An engineered disulfide bridge traps and validates an outward-facing conformation in a bile acid transporter

Apical sodium-dependent bile acid transporter (ASBT) mediates the uptake of bile acids from the ileum lumen into enterocytes and presents a potential target for the treatment of several metabolic diseases, including type 2 diabetes. It has been proposed that the underlying mechanism for transport by ASBT is an elevator-style alternating-access model, which was deduced mainly by comparing high-resolution structures of two bacterial ASBT homologs (ASBT_NM from Neisseria meningitides and ASBT_Yf from Yersinia frederiksenii) in different conformations.
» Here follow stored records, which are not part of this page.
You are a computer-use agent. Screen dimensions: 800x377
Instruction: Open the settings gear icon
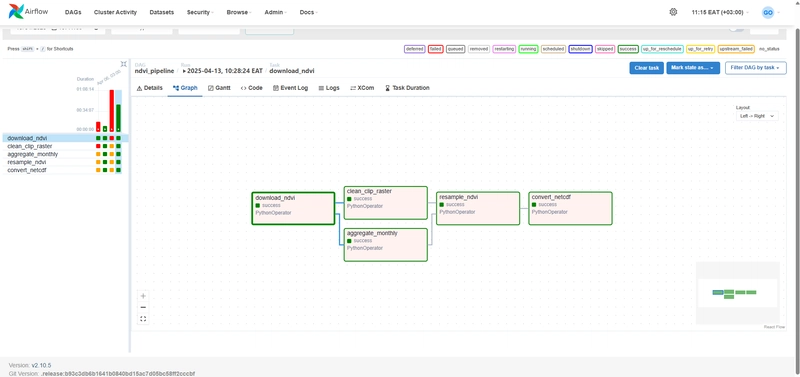(x=673, y=12)
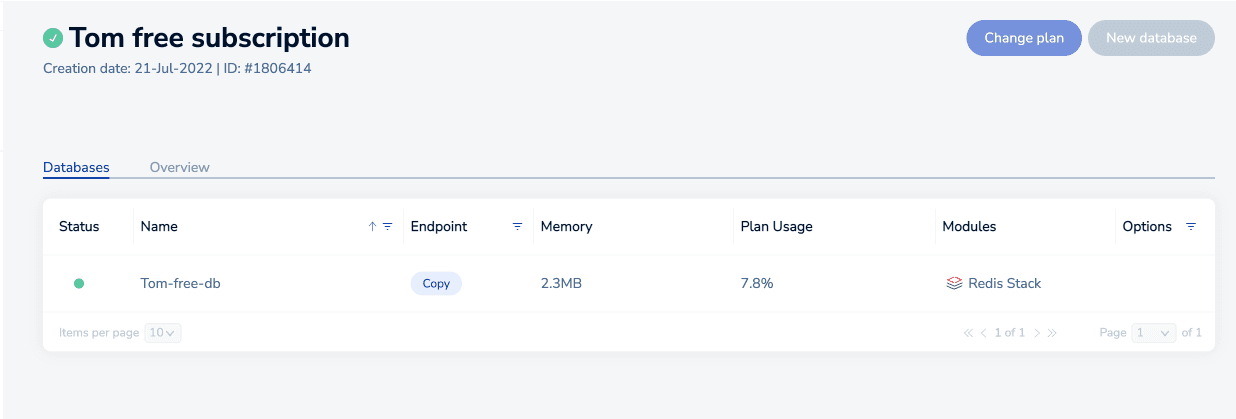Expand the Items per page dropdown
The height and width of the screenshot is (419, 1236).
click(163, 333)
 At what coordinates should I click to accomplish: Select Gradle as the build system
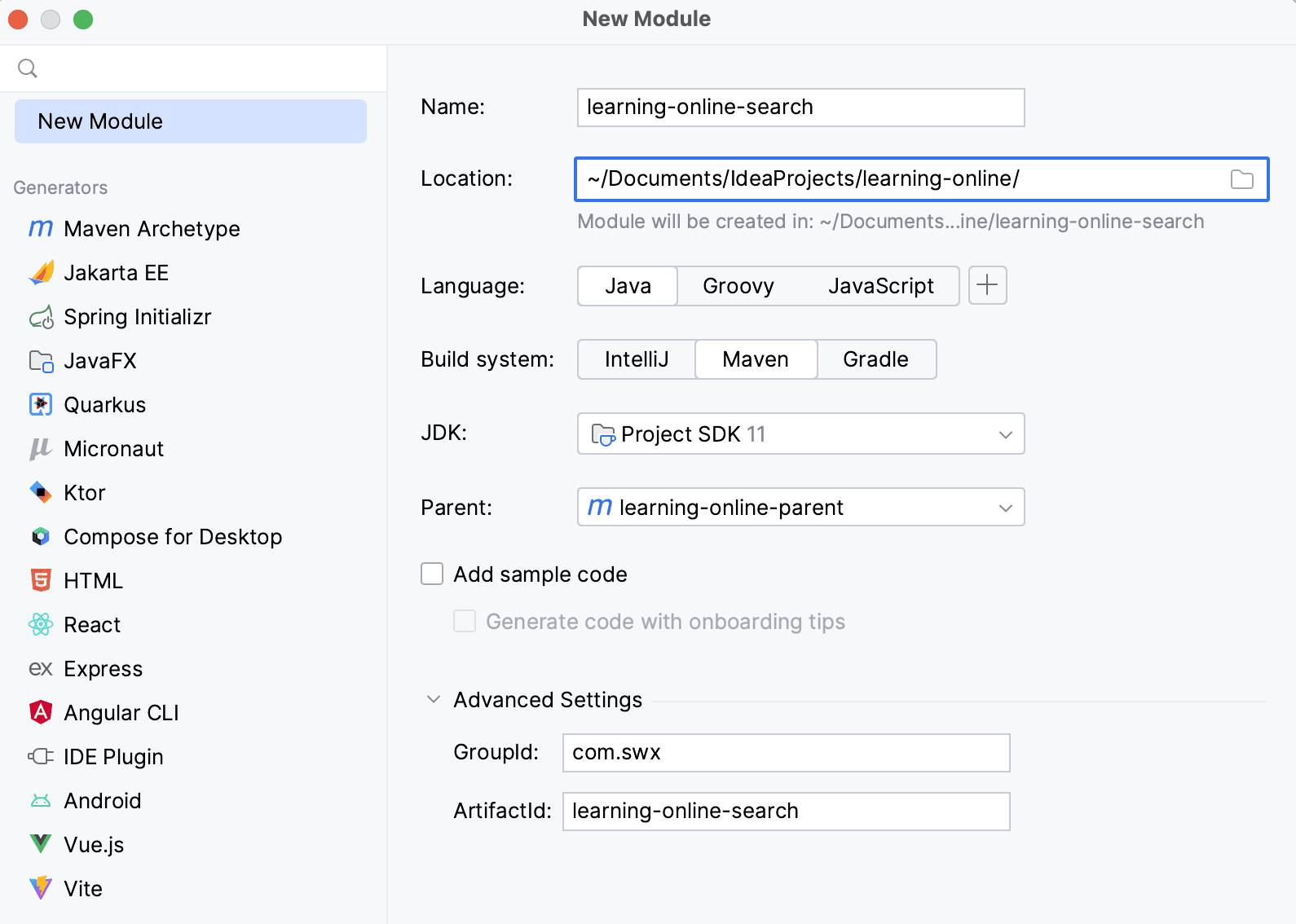[x=875, y=359]
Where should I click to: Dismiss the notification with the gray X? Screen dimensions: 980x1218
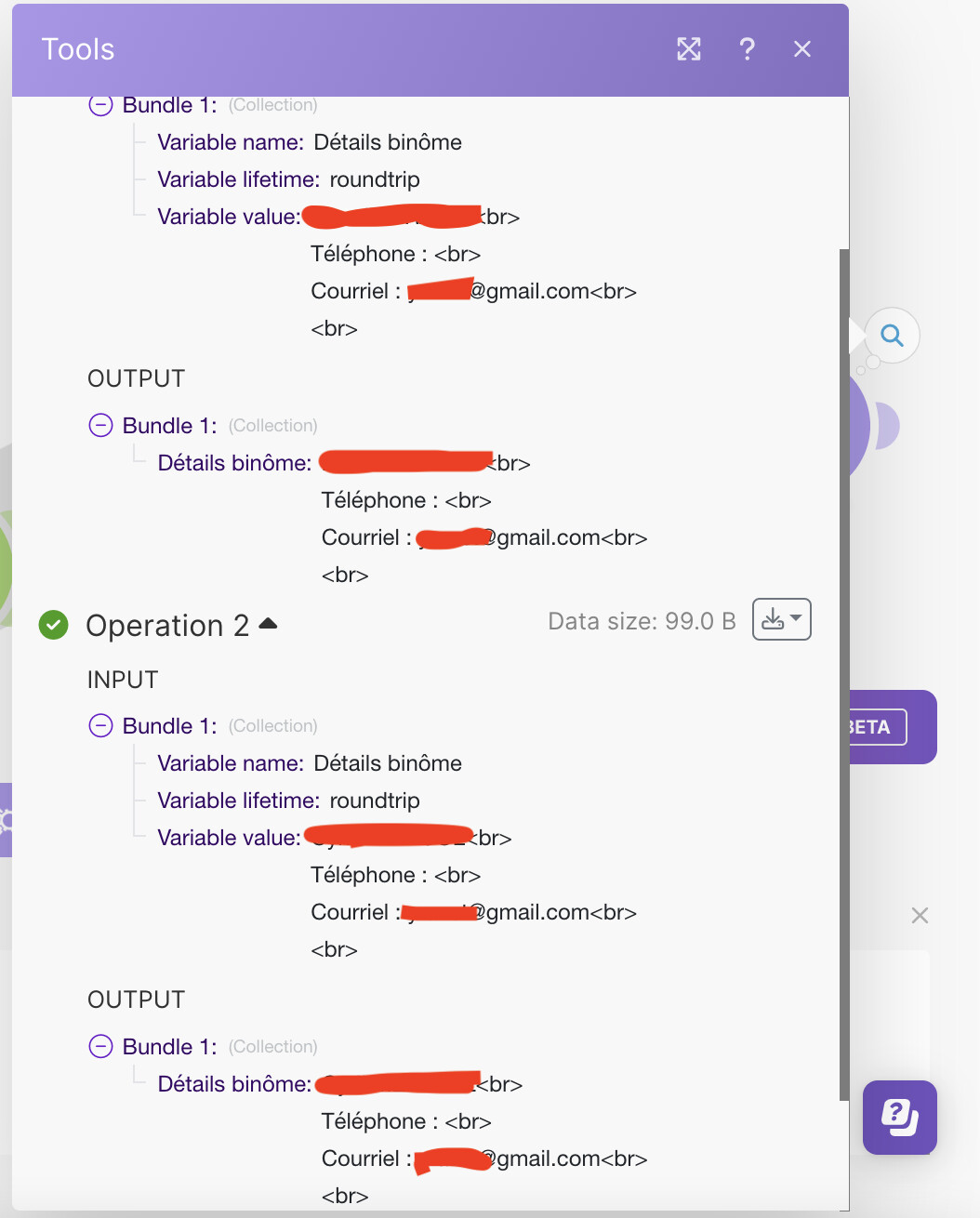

However, one important issue is that the only outward-facing structure (PDB entry 4n7x) was obtained with an Na⁺-binding site mutant of ASBT_Yf, which severely cripples its transport function, and therefore the physiological relevance of the conformation in PDB entry 4n7x requires further careful evaluation. Here, another crystal structure is reported of ASBT_Yf that was captured in a state closely resembling the conformation in PDB entry 4n7x using an engineered disulfide bridge. The introduced cysteine mutations avoided any proposed Na⁺- or substrate-binding residues, and the resulting mutant retained both structural and functional integrity and behaved similarly to wild-type ASBT_Yf. These data support the hypothesis that the PDB entry 4n7x-like structure represents a functional outward-facing conformation of ASBT_Yf in its transport cycle.